# DATA TO USE:
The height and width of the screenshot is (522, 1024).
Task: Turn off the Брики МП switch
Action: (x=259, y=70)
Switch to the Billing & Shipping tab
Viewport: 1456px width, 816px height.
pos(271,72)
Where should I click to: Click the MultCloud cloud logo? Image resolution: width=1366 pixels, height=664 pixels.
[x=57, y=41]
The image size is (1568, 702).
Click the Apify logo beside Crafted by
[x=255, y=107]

--

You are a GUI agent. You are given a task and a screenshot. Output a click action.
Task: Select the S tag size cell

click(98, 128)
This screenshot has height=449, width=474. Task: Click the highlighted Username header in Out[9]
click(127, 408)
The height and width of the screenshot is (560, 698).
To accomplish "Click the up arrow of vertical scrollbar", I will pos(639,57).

==

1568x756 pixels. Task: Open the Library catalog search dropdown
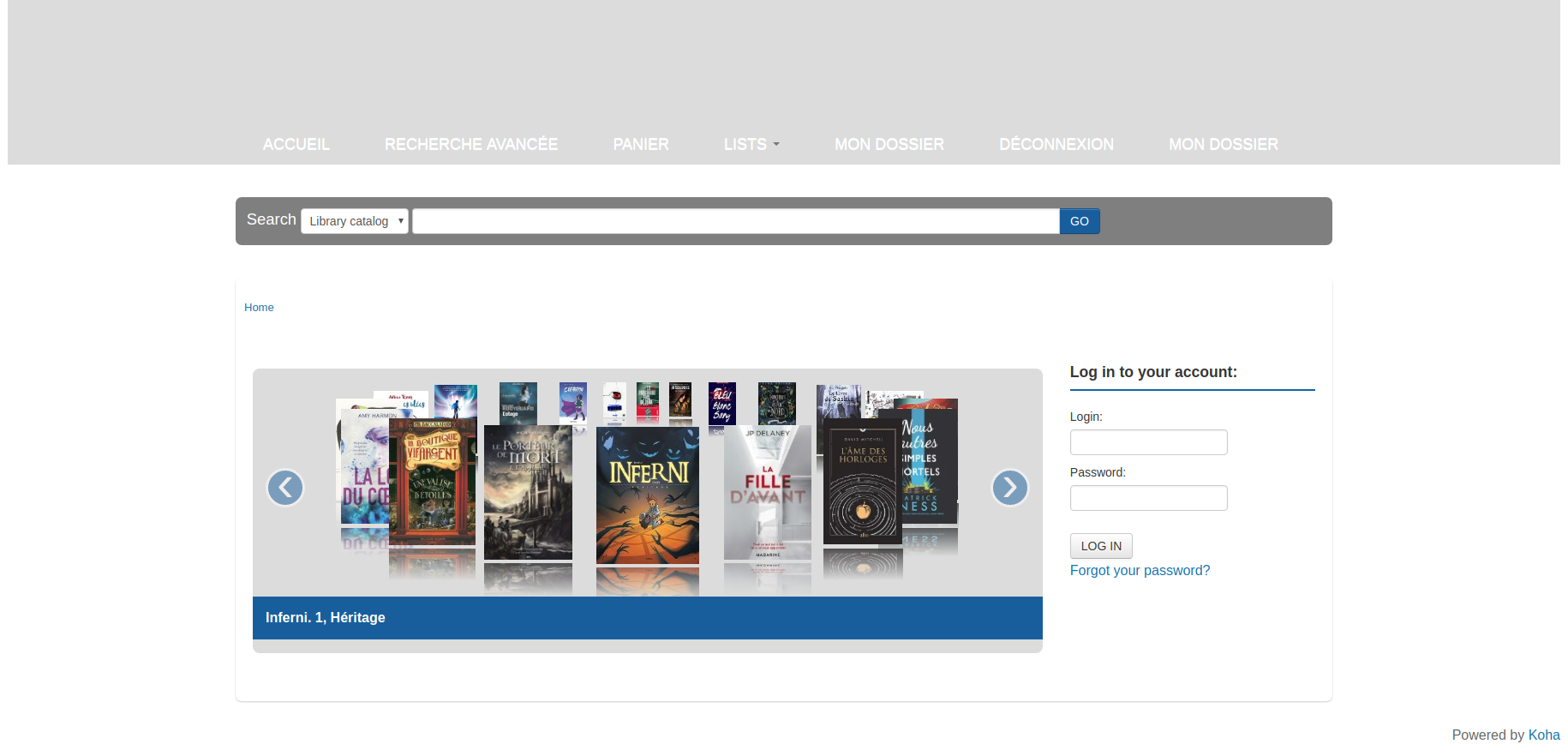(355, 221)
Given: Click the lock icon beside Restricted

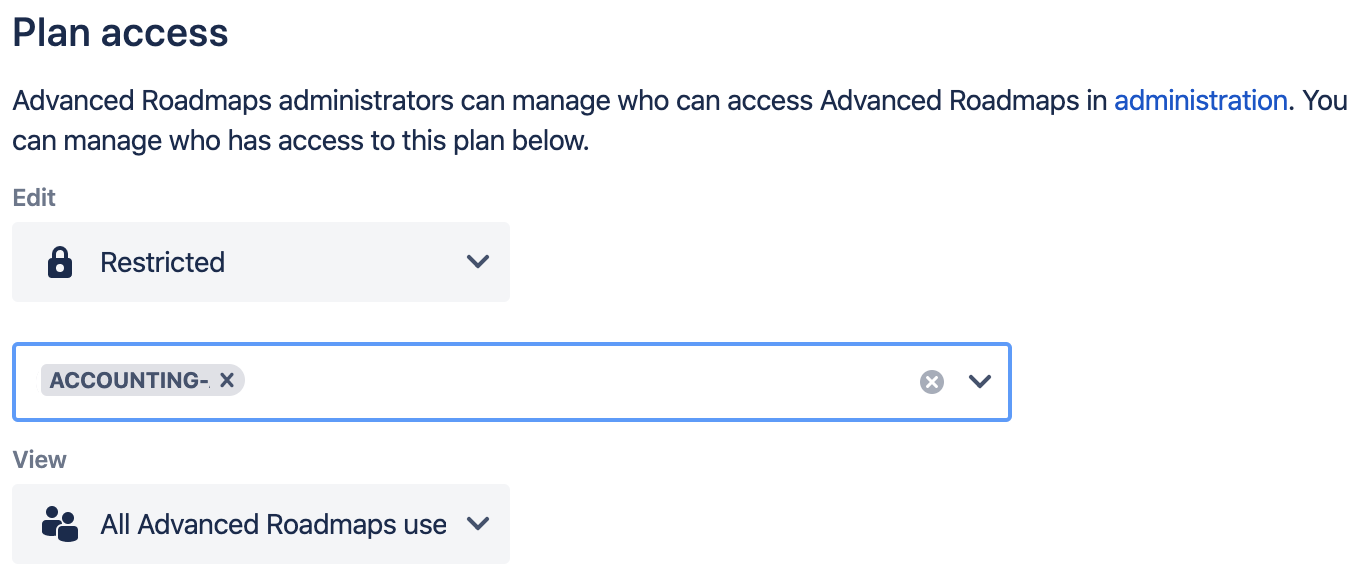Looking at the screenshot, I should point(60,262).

# WHAT THE TASK REQUIRES:
From the line with "The height and width of the screenshot is (560, 698)." up to and including the line with "I will pos(639,57).", rewrite the data with "up arrow" changed to "down arrow" and everything else left as is.

# SOLUTION TO THIS PROBLEM:
The height and width of the screenshot is (560, 698).
To accomplish "Click the down arrow of vertical scrollbar", I will pos(639,57).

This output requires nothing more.